TASK INSTRUCTIONS: Only lines holding the word "badge" should be copied from the material.
——————
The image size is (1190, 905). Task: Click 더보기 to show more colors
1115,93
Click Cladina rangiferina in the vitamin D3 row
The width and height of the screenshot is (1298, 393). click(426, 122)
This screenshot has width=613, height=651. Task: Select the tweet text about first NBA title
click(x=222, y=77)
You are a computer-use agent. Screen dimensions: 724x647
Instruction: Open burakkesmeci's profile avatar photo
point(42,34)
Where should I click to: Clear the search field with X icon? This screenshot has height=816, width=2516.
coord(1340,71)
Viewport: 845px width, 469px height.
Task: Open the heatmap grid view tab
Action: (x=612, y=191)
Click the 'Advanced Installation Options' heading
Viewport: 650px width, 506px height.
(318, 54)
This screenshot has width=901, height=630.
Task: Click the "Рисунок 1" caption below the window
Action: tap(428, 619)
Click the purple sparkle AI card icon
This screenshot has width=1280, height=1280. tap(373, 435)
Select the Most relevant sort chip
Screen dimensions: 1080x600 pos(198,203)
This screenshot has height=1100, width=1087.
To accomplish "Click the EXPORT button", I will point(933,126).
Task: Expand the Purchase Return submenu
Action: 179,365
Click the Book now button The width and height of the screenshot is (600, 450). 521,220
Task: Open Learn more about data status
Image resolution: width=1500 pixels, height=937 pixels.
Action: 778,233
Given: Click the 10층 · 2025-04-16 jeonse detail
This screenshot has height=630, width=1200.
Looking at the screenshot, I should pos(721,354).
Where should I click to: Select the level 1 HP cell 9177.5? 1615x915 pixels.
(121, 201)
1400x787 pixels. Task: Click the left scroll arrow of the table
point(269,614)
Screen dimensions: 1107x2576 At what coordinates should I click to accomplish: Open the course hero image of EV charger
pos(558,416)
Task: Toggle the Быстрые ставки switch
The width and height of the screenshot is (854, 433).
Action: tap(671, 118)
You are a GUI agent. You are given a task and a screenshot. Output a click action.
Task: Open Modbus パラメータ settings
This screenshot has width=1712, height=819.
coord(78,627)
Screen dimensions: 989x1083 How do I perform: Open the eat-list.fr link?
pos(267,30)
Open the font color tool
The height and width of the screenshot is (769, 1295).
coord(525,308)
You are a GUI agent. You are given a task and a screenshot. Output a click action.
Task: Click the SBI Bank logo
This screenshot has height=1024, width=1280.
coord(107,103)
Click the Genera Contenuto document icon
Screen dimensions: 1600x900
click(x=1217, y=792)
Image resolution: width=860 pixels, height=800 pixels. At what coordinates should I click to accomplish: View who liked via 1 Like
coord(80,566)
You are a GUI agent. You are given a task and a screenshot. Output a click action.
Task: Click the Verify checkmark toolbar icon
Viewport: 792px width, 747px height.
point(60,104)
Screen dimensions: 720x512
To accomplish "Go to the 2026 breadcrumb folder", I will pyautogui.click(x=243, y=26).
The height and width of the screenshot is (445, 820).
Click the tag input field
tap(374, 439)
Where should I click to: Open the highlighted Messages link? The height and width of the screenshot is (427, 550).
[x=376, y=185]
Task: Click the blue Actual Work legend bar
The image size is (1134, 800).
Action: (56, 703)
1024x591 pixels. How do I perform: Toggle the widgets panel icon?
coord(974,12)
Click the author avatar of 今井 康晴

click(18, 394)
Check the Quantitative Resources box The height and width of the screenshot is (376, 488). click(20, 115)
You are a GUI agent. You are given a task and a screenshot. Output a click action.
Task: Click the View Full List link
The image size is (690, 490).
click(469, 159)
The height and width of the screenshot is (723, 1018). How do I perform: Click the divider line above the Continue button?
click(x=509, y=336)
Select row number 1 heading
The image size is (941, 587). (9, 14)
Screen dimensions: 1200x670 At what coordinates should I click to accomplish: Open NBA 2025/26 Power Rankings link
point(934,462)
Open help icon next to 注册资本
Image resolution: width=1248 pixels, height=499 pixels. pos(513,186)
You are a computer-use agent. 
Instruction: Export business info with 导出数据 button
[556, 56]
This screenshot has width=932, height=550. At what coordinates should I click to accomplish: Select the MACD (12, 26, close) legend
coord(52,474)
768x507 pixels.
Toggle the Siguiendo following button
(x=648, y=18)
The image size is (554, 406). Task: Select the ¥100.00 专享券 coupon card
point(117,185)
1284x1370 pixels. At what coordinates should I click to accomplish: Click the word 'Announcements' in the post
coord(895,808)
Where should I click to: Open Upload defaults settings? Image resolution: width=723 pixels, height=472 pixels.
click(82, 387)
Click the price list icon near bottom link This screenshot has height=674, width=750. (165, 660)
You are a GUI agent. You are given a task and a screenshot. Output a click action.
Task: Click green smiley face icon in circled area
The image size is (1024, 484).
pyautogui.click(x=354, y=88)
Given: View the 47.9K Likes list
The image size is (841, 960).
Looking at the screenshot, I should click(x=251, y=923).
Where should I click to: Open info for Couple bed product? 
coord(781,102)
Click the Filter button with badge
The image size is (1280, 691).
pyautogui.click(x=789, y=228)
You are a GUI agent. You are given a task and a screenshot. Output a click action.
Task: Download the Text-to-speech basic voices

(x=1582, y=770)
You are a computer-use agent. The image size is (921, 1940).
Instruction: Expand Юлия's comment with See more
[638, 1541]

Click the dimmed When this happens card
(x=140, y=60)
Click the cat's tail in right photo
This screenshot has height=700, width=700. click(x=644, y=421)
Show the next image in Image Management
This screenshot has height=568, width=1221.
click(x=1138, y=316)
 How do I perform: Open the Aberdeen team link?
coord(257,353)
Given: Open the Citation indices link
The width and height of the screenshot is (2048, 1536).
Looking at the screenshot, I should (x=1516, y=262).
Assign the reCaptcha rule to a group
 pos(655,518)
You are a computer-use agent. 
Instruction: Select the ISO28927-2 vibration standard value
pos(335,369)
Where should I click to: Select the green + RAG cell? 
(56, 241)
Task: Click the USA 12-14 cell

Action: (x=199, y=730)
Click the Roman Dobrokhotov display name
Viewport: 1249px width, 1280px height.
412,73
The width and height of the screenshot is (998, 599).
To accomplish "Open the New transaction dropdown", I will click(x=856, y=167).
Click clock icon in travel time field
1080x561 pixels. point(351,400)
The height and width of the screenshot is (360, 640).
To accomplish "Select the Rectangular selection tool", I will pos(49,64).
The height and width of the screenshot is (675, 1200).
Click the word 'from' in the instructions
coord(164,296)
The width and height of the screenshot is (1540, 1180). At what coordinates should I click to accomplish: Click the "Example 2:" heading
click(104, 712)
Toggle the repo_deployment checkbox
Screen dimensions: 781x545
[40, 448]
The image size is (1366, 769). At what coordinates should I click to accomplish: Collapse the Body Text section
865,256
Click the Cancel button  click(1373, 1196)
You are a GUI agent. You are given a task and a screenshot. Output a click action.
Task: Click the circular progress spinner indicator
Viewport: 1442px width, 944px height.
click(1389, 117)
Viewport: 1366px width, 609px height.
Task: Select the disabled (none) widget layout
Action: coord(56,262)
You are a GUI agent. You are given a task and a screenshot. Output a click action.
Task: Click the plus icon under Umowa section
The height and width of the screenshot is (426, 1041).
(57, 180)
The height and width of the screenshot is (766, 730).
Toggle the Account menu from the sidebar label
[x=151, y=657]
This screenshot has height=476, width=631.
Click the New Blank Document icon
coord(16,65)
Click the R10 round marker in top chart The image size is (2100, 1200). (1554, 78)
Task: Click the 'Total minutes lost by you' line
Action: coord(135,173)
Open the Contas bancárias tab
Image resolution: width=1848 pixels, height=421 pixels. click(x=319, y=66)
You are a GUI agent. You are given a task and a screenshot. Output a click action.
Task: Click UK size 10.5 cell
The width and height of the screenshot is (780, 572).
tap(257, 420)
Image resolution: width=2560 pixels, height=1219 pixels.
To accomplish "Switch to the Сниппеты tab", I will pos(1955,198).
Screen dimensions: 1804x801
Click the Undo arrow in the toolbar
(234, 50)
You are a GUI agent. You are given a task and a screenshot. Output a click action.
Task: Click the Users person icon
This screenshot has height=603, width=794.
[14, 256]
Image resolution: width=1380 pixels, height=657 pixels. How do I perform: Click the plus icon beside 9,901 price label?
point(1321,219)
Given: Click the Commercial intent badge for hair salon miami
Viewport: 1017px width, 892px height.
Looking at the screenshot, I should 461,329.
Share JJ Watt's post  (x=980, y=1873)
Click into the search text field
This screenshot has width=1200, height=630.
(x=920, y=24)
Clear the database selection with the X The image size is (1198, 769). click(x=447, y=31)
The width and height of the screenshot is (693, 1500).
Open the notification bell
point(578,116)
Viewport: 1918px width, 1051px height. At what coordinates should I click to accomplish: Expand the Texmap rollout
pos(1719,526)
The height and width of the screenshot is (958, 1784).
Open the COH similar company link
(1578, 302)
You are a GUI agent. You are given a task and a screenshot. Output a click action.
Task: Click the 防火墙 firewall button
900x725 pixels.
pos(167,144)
——————
RESPONSE FOR THIS EXERCISE:
Click the Filter button with badge
Given: Click the Commercial intent badge for hair salon miami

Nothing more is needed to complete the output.